* **What to do**: Among the entries, find the lines with the string "will" and copy them.

Stored records
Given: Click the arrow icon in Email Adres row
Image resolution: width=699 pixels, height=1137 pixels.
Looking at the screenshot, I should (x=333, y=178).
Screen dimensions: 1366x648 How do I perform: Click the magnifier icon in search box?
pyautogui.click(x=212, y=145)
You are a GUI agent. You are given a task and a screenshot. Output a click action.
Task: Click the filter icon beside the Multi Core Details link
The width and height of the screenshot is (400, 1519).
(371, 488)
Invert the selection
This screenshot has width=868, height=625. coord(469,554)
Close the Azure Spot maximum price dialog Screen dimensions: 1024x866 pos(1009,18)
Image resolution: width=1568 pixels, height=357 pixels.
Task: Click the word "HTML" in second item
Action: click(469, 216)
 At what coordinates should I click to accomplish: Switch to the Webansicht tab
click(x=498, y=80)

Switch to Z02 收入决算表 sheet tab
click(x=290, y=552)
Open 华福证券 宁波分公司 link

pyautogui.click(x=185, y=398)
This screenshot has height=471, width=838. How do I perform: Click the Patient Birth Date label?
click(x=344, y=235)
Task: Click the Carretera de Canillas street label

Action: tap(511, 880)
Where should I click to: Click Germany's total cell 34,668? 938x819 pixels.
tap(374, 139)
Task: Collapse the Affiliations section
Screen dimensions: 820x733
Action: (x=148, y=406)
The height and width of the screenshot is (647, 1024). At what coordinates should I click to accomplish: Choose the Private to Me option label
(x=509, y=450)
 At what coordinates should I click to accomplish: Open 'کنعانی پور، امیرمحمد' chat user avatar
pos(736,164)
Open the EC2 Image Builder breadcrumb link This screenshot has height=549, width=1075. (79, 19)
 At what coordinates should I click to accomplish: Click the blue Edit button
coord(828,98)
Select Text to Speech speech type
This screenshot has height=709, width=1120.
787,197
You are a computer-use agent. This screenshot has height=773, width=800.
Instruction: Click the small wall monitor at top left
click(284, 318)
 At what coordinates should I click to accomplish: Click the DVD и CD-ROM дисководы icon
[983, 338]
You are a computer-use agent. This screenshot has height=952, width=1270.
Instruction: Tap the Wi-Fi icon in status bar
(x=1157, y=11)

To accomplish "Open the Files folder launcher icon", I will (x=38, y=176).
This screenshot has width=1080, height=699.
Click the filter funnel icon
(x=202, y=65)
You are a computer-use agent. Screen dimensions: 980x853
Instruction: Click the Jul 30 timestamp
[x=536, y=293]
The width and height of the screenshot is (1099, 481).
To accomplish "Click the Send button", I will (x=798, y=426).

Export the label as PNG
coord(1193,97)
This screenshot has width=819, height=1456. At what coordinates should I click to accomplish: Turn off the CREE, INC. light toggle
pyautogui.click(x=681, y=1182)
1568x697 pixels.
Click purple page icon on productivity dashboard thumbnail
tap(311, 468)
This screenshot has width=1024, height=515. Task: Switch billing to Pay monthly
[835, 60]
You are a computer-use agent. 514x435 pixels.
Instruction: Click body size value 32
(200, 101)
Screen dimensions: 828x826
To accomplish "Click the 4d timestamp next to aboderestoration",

* **Task solution**:
To accomplish "Open the Files folder launcher icon", I will (x=38, y=176).
To accomplish "Click the Send button", I will (x=798, y=426).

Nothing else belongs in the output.